"No, I say put ’em out at the same time," says the frizzy-haired Cantor, dressed in a grungy flannel shirt. "Then you can promote them both at the same time in the stores. So, Janks, is your album gonna be like the Jerky Boys?"
Janks frowns. The Jerky Boys, a couple of New York-based crank callers, released an album last year that went gold, and they have recently inked a movie deal. Their success riles Janks.
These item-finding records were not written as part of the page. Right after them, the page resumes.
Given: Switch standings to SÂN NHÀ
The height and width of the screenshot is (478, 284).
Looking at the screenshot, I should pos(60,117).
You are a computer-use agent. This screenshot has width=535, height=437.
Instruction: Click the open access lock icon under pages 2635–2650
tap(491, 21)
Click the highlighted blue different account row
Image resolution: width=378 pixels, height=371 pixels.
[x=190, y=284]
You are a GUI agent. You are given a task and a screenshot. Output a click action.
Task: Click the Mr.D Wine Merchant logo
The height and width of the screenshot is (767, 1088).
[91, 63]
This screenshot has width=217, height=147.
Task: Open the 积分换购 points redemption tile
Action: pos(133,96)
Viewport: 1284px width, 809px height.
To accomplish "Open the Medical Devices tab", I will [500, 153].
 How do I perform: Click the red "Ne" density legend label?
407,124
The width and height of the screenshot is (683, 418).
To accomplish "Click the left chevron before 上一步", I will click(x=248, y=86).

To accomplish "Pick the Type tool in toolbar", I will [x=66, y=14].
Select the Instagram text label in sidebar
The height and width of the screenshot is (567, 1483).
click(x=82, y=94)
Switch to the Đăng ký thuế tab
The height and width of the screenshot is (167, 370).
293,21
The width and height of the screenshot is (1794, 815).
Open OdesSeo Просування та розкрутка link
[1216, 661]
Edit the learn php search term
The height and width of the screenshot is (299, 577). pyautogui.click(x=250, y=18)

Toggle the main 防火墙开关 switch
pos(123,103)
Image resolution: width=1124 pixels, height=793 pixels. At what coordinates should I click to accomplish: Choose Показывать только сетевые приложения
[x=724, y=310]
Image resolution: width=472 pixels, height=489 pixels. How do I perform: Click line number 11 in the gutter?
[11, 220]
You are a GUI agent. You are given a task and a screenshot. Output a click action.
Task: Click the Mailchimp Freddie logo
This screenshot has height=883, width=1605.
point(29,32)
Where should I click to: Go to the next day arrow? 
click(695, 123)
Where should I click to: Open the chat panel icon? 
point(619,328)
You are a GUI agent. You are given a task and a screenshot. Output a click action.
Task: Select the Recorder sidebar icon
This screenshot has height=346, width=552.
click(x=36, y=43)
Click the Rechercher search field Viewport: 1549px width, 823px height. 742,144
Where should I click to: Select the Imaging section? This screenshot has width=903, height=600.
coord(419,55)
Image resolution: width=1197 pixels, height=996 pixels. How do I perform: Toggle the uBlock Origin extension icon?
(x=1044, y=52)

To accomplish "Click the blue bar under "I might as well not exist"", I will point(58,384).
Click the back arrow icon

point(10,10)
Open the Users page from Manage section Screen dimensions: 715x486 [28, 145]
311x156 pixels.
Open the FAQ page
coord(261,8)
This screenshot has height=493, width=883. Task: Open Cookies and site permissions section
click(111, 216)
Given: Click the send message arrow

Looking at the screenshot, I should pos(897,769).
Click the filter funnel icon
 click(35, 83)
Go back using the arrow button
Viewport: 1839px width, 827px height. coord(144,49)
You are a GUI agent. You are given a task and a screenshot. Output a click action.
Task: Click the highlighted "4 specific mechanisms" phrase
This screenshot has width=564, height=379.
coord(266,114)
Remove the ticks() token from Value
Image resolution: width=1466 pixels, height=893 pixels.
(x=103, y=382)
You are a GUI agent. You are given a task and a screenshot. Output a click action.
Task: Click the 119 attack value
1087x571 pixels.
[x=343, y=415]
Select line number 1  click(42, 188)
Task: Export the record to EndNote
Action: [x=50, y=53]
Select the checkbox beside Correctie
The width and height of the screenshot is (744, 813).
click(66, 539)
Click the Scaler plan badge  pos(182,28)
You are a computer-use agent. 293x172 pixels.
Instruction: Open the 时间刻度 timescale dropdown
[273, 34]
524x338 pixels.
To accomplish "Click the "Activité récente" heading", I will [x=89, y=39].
Now, as the crowd outside begins to whoop and holler as one of the professional strippers winds up her bumping and grinding, Janks takes on a stern countenance. "Man, the Jerky Boys, they call people at gas stations and call them jerk-offs," he says, as Melendez shakes his head in dour agreement. "There’s got to be some ingenuity to any kind of art you do, you know?"
As Janks pauses in his soliloquy on artistic integrity, the doors to the kitchen fly open and a naked woman, dripping wet paint, is being herded through the crowded room by a hefty bouncer, who is yelling "Got to get to the shower! Got to get to the shower!"
"What I do is vent my creativity. It’s a different kind of art," Janks continues, unfazed. The stripper has made it to the shower as word is passed that Kenneth Keith Kallenbach — the Beavis and Butthead clone from Boothwyn who blows cigarette smoke through his eyes — is waiting for the other judges by the stage. It’s time to make some young woman’s night by granting her a New Year’s Eve audience with their common king, Howard Stern.
Hello, Philadelphia. Welcome to your worst nightmare." When Howard Stern uttered those words at 6 a.m. on August 18, 1986, John Melendez was sleeping in, Tom Cipriano was in the Army and Kenneth Keith Kallenbach was smoking pot every day while listening to heavy metal. It was the day WYSP began simulcasting Stern’s New York morning-drive-time show, which had catapulted WXRK-FM, or K-Rock, to number one in the a.m. ratings. Unbeknownst at the time to Stern or his would-be cronies, the Philadelphia experiment would catapult all of them to a level of fame and — in Stern’s case — fortune no one had anticipated.
But the decision to simulcast the Stern show in Philadelphia, where WMMR’s Morning Zoo starring John DeBella reigned, did a lot more than launch the singular careers of what Stern has come to call his "Wack Pack." In fact, Philadelphia gave birth to the nationwide Stern juggernaut: 16 radio markets, 20 million listeners, a record-setting pay-per-view special, one TV show that was garnering an astounding 30 share in the ratings before advertisers — fearing backlash — abandoned it, another TV show that set ratings records for the E! cable channel, a book that has outsold every other publication in the 70year history of Simon and Schuster, talks of a major motion-picture deal and, most
recently, serious negotiations with the Fox network for a late-night TV talk show.